ただし、加給年金を逃したり、税金・社会保険料が上がったりするデメリットもあり、「何歳まで繰下げると本当にお得なのか」は人によって変わります。この記事では、受給開始年齢別の損益分岐点を早見表で示し、月額別のシミュレーション、申請方法、2023年4月施行の「5年前みなし繰下げ」制度まで、判断に必要な情報を順番に整理していきます。

この記事の要点

  • 繰下げ受給の増額率は「繰下げた月数×0.7%」、最大84%(75歳0ヶ月)
  • 損益分岐点は繰下げ開始から「約11年11ヶ月後」が目安
  • 加給年金がある人は老齢厚生年金を繰下げると損する可能性
  • 老齢基礎年金と老齢厚生年金は別々に繰下げできる
  • 2023年4月から「5年前みなし繰下げ」制度がスタート

繰下げ受給とは|0.7%×繰下げ月数で年金が増える仕組み

繰下げ受給とは、本来65歳から受け取れる老齢基礎年金・老齢厚生年金の受給開始時期を、66歳から75歳までの間で遅らせる制度のことです。1ヶ月遅らせるごとに年金額が0.7%ずつ増え、その増額率は一生涯変わりません。

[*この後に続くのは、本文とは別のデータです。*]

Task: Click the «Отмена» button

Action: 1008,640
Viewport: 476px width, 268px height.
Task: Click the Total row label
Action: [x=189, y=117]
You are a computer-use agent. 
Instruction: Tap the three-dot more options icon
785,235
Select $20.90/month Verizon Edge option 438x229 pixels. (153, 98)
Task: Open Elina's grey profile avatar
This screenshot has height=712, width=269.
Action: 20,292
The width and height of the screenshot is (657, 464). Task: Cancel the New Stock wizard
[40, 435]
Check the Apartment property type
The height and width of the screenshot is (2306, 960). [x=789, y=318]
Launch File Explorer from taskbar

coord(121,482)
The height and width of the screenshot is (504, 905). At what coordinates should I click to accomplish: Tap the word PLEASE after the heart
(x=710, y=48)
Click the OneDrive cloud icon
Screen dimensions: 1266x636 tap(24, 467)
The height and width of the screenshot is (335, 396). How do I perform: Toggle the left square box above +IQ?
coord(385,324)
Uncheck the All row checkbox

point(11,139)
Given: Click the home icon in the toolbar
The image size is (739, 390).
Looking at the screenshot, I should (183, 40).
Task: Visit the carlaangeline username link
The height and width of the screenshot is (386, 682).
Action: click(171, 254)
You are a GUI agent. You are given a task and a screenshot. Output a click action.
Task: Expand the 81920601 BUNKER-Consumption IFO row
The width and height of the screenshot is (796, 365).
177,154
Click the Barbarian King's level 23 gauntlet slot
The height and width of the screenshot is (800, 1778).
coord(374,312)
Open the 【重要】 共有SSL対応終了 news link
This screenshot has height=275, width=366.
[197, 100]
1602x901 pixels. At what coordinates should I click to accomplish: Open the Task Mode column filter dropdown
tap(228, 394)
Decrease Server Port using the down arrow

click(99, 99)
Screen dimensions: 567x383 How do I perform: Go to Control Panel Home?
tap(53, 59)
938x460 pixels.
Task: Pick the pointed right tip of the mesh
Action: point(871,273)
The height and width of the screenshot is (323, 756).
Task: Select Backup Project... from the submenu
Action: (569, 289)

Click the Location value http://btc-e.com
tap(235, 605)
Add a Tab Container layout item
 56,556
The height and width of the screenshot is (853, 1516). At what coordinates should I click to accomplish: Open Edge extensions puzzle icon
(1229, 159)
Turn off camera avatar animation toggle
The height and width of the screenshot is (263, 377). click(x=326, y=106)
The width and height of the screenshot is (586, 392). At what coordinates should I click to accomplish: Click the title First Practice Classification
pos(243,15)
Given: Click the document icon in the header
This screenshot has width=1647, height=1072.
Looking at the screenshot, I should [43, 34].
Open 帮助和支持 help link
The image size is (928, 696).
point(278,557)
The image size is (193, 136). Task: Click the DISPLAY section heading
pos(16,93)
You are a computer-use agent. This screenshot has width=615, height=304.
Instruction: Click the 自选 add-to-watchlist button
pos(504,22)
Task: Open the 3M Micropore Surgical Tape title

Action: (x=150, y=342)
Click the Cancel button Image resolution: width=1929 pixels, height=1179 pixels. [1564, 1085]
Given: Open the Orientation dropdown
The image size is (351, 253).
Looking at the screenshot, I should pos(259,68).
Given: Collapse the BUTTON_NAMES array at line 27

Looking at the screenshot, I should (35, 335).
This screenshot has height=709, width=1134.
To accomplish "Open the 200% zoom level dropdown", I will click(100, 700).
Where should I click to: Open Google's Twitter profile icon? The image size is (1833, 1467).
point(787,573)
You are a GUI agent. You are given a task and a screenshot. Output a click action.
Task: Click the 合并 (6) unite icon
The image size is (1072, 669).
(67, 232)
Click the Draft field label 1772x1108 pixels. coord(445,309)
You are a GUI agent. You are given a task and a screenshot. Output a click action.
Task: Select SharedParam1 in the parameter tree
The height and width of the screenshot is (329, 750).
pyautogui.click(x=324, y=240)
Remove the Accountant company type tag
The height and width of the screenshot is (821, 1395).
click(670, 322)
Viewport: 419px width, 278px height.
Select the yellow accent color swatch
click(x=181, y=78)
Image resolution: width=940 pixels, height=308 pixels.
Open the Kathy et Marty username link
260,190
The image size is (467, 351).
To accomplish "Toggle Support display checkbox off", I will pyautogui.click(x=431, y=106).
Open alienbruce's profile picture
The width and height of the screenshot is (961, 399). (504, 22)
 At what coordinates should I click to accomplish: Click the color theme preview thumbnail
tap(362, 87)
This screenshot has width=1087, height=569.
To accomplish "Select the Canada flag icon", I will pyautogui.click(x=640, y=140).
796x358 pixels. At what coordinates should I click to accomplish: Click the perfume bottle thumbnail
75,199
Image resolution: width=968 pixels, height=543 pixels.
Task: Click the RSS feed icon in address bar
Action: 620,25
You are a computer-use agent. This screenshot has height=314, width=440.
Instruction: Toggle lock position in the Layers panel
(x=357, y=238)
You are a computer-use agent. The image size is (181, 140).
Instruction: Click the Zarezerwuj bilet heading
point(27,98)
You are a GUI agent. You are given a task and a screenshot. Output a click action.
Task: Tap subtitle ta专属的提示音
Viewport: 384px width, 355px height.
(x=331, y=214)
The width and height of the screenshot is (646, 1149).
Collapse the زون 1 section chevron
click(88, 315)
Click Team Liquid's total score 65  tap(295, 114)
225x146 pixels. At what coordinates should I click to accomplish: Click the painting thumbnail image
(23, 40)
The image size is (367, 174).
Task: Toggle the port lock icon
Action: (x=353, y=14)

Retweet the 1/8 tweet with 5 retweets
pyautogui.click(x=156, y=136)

例えば65歳から年額77万円の老齢基礎年金を受け取れる人が70歳まで繰下げると、増額率は42%(60ヶ月×0.7%)になり、年額109万3,400円を一生涯受け取ることになります。75歳0ヶ月まで繰下げた場合は120ヶ月×0.7%=84%増額となり、年額141万6,800円まで増える計算です。

計算式:増額率 = 繰下げ月数 × 0.7%

繰下げ後の年金額 = 本来の年金額 ×(1 + 増額率)

注意点として、昭和27年4月1日以前生まれの方は繰下げの上限年齢が70歳までとなり、最大増額率は42%です。それ以降に生まれた方は2022年4月の改正により75歳まで延長され、最大84%まで増やせるようになりました。

受給開始年齢別の損益分岐点|66歳〜75歳の完全早見表

繰下げ受給の最大の関心事は「結局、何歳まで生きれば得になるのか」です。損益分岐点は「繰下げ開始から概ね11年11ヶ月後」が目安で、それ以降長生きするほど通常受給より総受給額が多くなります。

繰下げ開始年齢増額率損益分岐点85歳までの差額
66歳8.4%77歳11ヶ月+約58万円
67歳16.8%78歳11ヶ月+約96万円
68歳25.2%79歳11ヶ月+約115万円
69歳33.6%80歳11ヶ月+約115万円
70歳42.0%81歳11ヶ月+約97万円
71歳50.4%82歳11ヶ月+約62万円
72歳58.8%83歳11ヶ月+約8万円
73歳67.2%84歳11ヶ月−約66万円
74歳75.6%85歳11ヶ月−約159万円
75歳84.0%86歳11ヶ月−約272万円

※老齢基礎年金 年額77万円ベースの試算。税・社会保険料は考慮していません。

厚生労働省の簡易生命表(令和5年)によると、65歳男性の平均余命は19.52年(84歳まで)、女性は24.38年(89歳まで)です。男性なら70歳繰下げ、女性なら72歳繰下げあたりが「平均的な長生きで元が取れる」ラインと言えます。

月額別シミュレーション|年金月10万・15万・20万の増額シミュレーション

実際にいくら増えるのか、月額別に5年・10年繰下げのケースを試算しました。下表の金額は税・社会保険料控除前の額面です。

本来の年金月額本来の年額70歳繰下げ(+42%)75歳繰下げ(+84%)
月10万円120万円月14.2万円(年170.4万円)月18.4万円(年220.8万円)
月15万円180万円月21.3万円(年255.6万円)月27.6万円(年331.2万円)
月20万円240万円月28.4万円(年340.8万円)月36.8万円(年441.6万円)
月25万円300万円月35.5万円(年426万円)月46.0万円(年552万円)

月15万円受給予定の人が70歳まで繰下げると、月6.3万円・年75.6万円も増えることになります。これを85歳まで15年間受け取れば総額1,134万円の上乗せです。一方で5年間「無年金期間」を耐える必要があり、その間の生活費を貯蓄やiDeCo・企業年金で賄えるかが分岐点になります。

受給開始までの資金繰りを設計する際は、iDeCoの受け取り方を比較したガイドも参考になります。一時金と年金形式を組み合わせて、繰下げ期間中のつなぎ資金を作る方法を解説しています。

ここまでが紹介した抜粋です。